FC Bayern: Einzelkritik
:Kermit und der neue Chef

Timoschtschuk dirigiert, Ribéry motzt, van Buyten irrt herum: Beim 4:1 gegen Frankfurt, mit dem sich die Bayern auf Platz fünf der Tabelle schieben, fallen zwei Spieler mit Carsten-Ramelow-Gedächtnispässen auf. Die Einzelkritik.

Jürgen Schmieder, Fröttmaning

Erstaunlich ist jedoch, dass gerade jene Spieler wie Timoschtschuk oder Gomez zu Leistungsträgern wurden, die vor der Saison als Ersatzspieler der Ersatzspieler galten - und dass Leistungsträger wie Franck Ribéry oder Mark van Bommel eher mitgeschleppt werden müssen.

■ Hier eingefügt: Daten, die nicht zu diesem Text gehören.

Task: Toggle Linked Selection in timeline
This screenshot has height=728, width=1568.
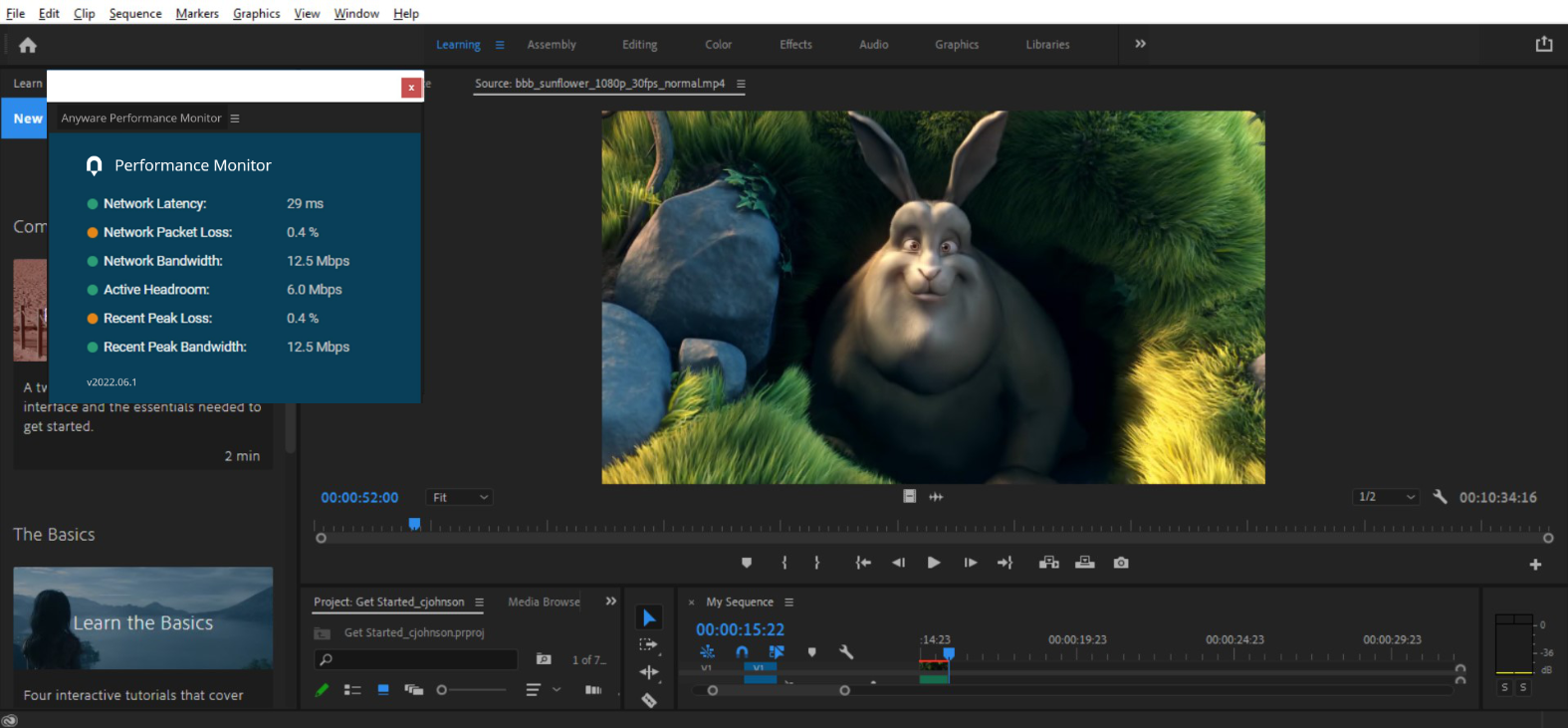Action: (777, 652)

Es gab eine Watschn für den Trainer von Präsident Uli Hoeneß, es gab eine Watschn für den Trainer von Vorstandschef Karl-Heinz Rummenigge.

Ein Sieg fürs Betriebsklima

"Der Erfolg gegen Frankfurt war auch wichtig für die Ruhe", sagte Philipp Lahm. Sein Trainer van Gaal ergänzte: "Es war die beste Leistung meiner Mannschaft in dieser Saison."

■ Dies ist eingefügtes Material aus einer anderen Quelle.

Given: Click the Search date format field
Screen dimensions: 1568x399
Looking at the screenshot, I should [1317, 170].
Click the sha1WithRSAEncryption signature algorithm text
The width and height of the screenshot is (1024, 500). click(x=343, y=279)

Die Vorstellung war auch deshalb wichtig für das Betriebsklima, weil am kommenden Dienstag die Jahreshauptversammlung des Vereins stattfindet, auf der es in den vergangenen Jahren mitunter hoch hergegangen war.

Aus dieser Leistung indes einen Trend für die verbleibenden drei Partien vor der Winterpause abzulesen, ist so unmöglich wie die Zahlen für die Ziehung der Lottozahlen vorherzusagen. Der FC Bayern ist zwar näher an Platz drei herangerückt, aber der Rückstand zur Tabellenspitze blebt gleich, weil auch Borussia Dortmund am Abend deutlich gewinnen konnte.

Was also ist möglich für den FC Bayern in dieser Saison?

"Wir können immer noch in allen drei Wettbewerben erfolgreich sein", hatte Louis van Gaal schon in der vergangenen Woche gesagt. Es wäre bei dieser so unwahrscheinlichen Saison der Münchner nicht verwunderlich, wenn der FC Bayern am Ende trotz des momentanen Rückstands noch Deutscher Meister werden würde. Dann allerdings sollte van Gaal das zusätzliche Kapitel in Nassim Talebs Buch selbst schreiben.